* WHAT IS REQUIRED
Collect every line in the listing below that contains the string "Select", counting only matches with the same capitalization.

* DATA EXTRACT
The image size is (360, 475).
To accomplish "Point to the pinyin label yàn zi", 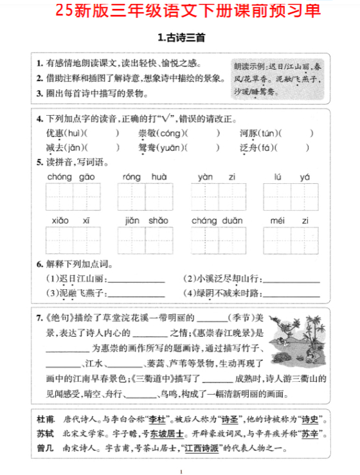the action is [217, 176].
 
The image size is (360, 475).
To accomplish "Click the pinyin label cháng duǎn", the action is [217, 220].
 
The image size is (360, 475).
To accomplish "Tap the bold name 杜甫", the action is [46, 418].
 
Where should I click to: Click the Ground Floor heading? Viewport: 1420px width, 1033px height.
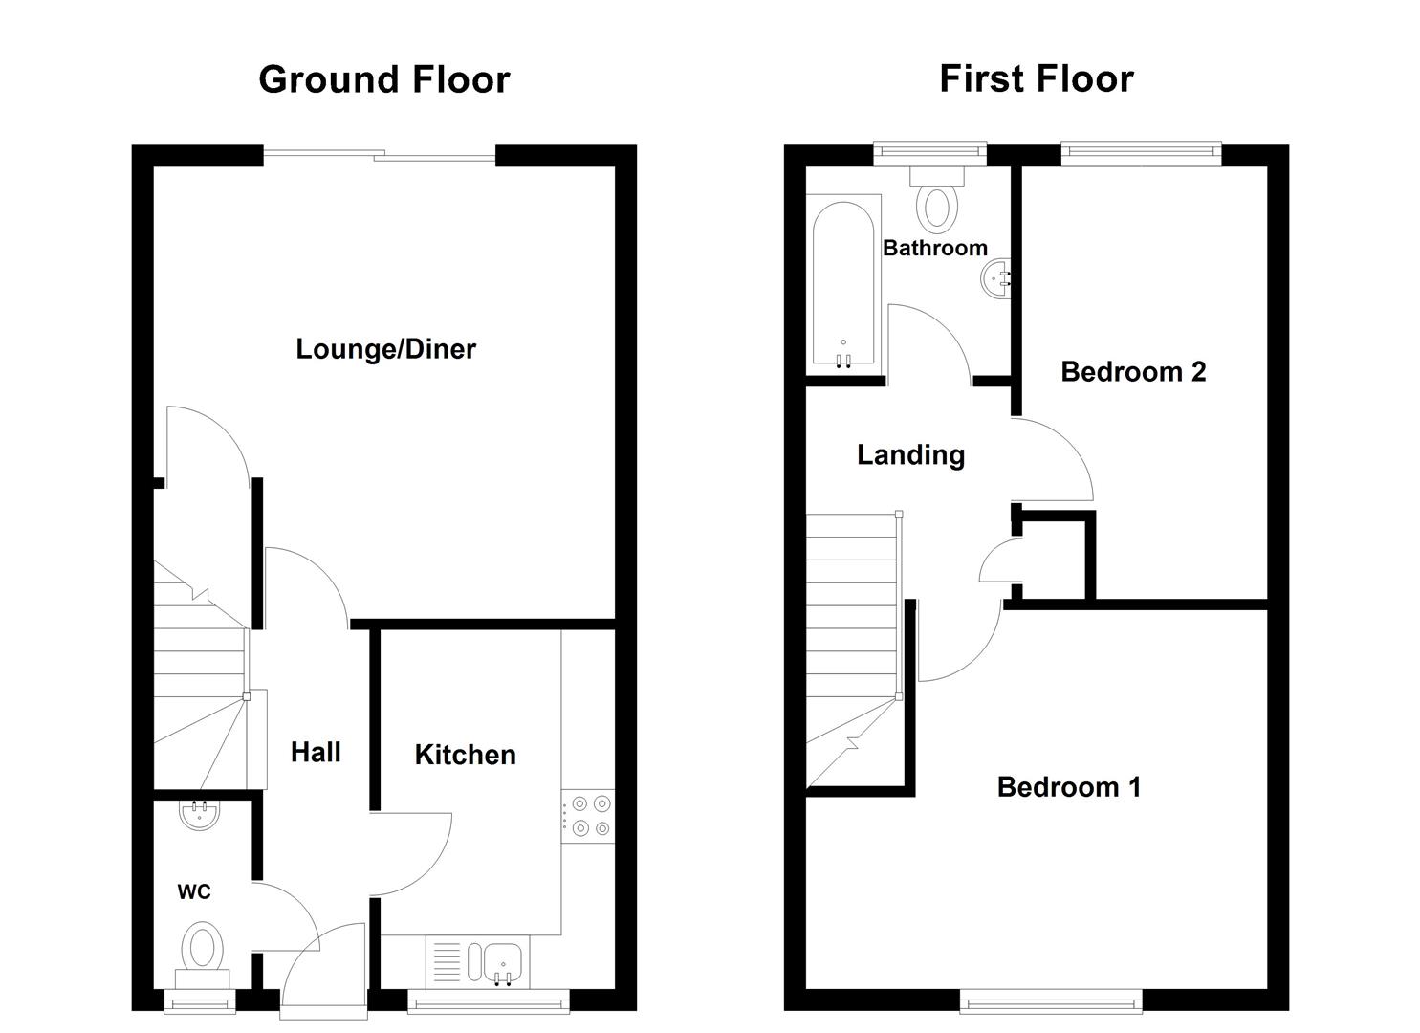coord(383,79)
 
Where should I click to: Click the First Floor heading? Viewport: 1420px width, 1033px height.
coord(1036,78)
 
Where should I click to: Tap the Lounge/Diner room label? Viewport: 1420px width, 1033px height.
coord(385,349)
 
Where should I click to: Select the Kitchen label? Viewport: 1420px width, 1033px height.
coord(465,755)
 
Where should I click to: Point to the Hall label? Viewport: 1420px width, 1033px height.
coord(316,752)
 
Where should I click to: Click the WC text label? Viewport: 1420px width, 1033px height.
coord(194,891)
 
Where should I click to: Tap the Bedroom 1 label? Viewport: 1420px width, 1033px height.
coord(1068,787)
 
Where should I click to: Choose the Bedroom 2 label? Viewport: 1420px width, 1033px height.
coord(1133,371)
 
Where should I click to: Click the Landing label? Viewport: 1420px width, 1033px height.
coord(910,454)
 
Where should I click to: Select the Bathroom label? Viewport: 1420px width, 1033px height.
coord(934,248)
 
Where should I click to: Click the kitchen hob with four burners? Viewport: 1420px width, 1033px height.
coord(588,816)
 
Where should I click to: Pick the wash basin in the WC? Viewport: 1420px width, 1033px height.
coord(200,815)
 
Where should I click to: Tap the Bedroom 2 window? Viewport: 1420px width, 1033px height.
coord(1141,152)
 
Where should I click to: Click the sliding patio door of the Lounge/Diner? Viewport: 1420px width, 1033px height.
coord(380,154)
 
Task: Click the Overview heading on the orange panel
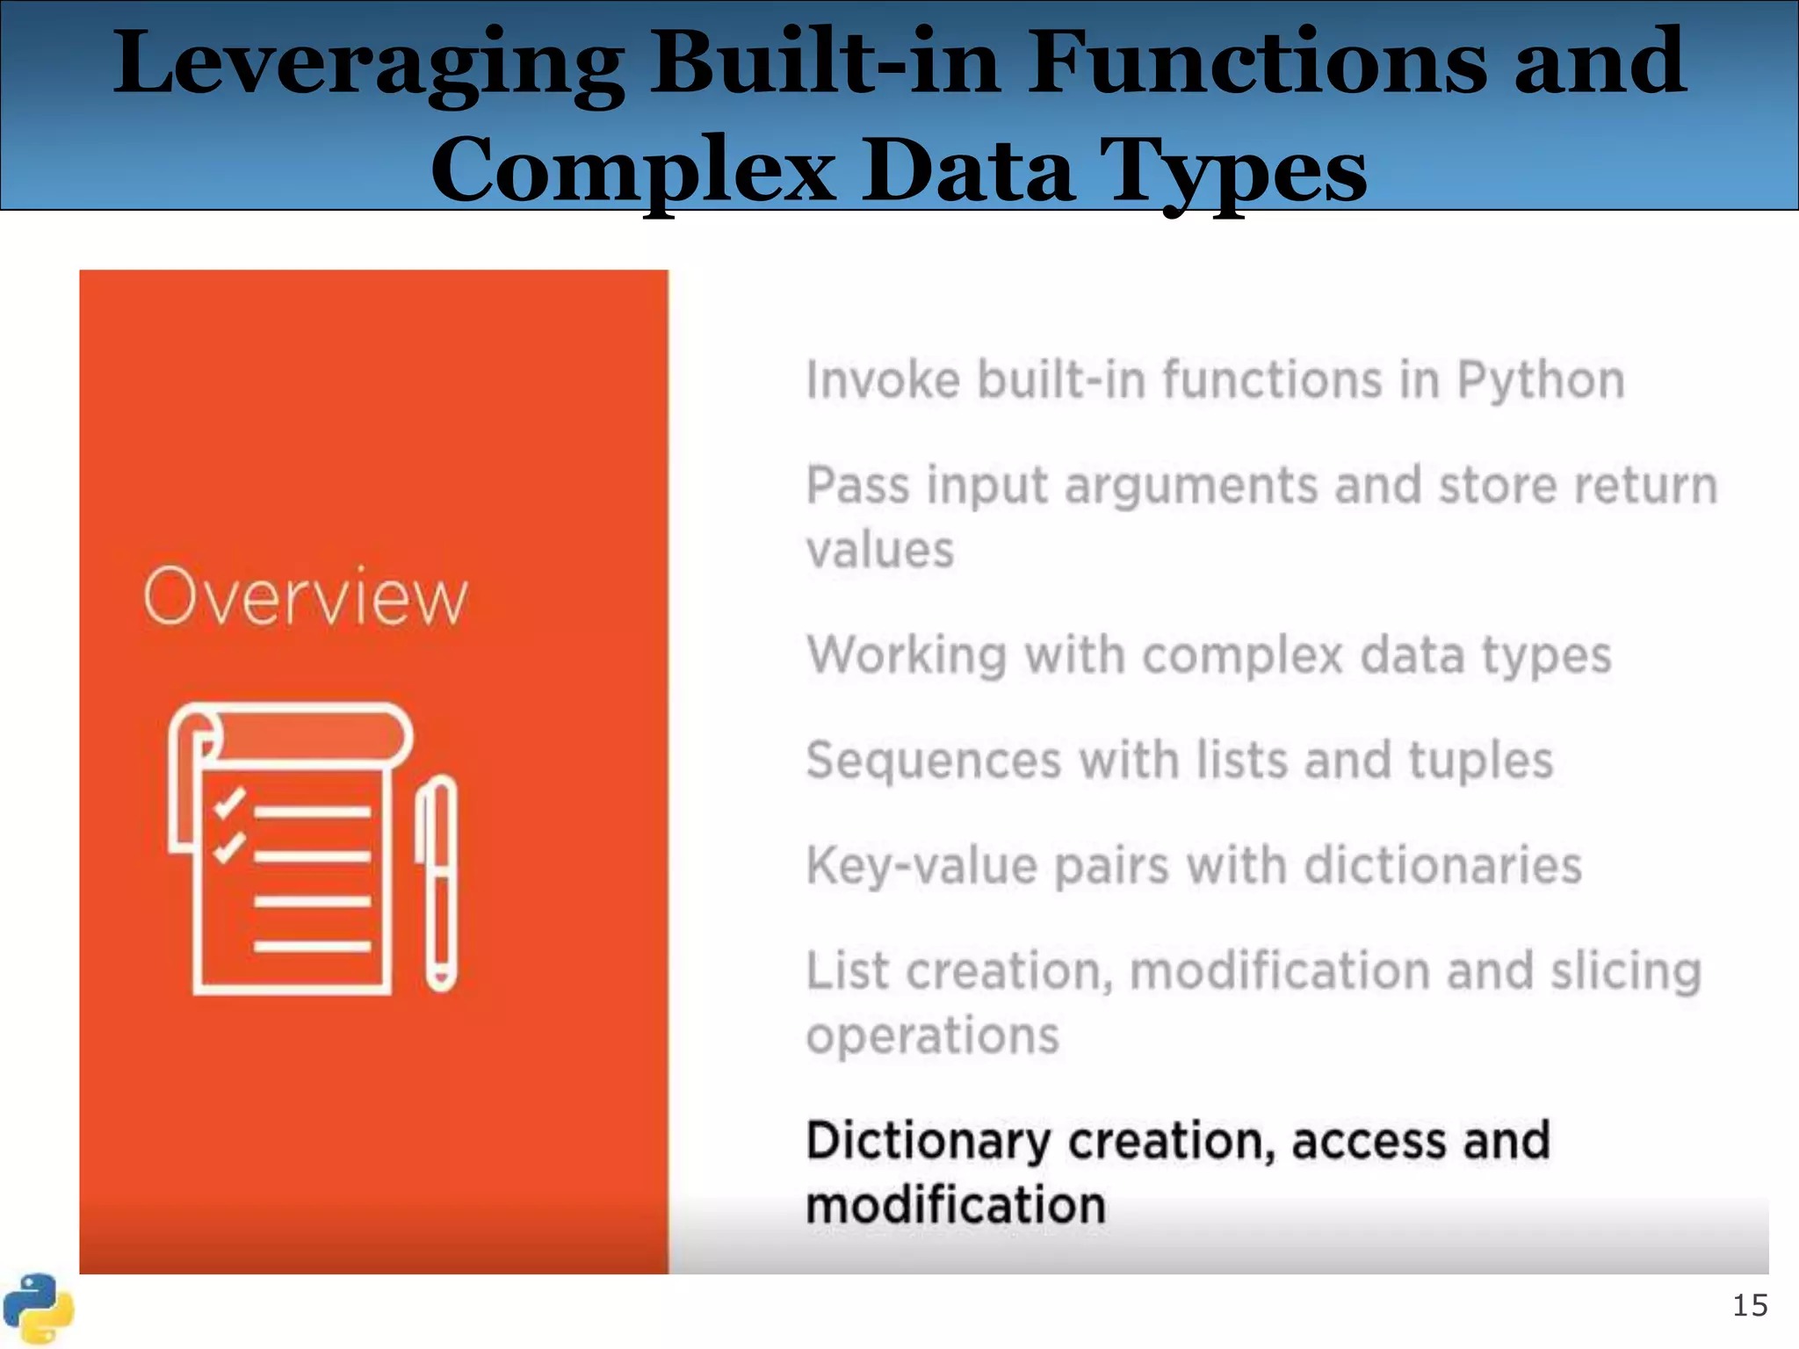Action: click(x=305, y=598)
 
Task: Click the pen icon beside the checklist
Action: click(x=438, y=883)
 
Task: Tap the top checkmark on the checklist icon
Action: click(x=230, y=802)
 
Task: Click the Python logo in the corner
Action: click(x=37, y=1309)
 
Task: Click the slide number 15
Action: click(x=1749, y=1306)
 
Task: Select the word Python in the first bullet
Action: click(x=1541, y=381)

* EXERCISE OUTPUT
Where should I click to: Select the Kitchen label? Viewport: 1420px width, 1033px height.
Where should I click to: Select the Bathroom label? Viewport: 1420px width, 1033px height.
Task: Select the word Python in the first bullet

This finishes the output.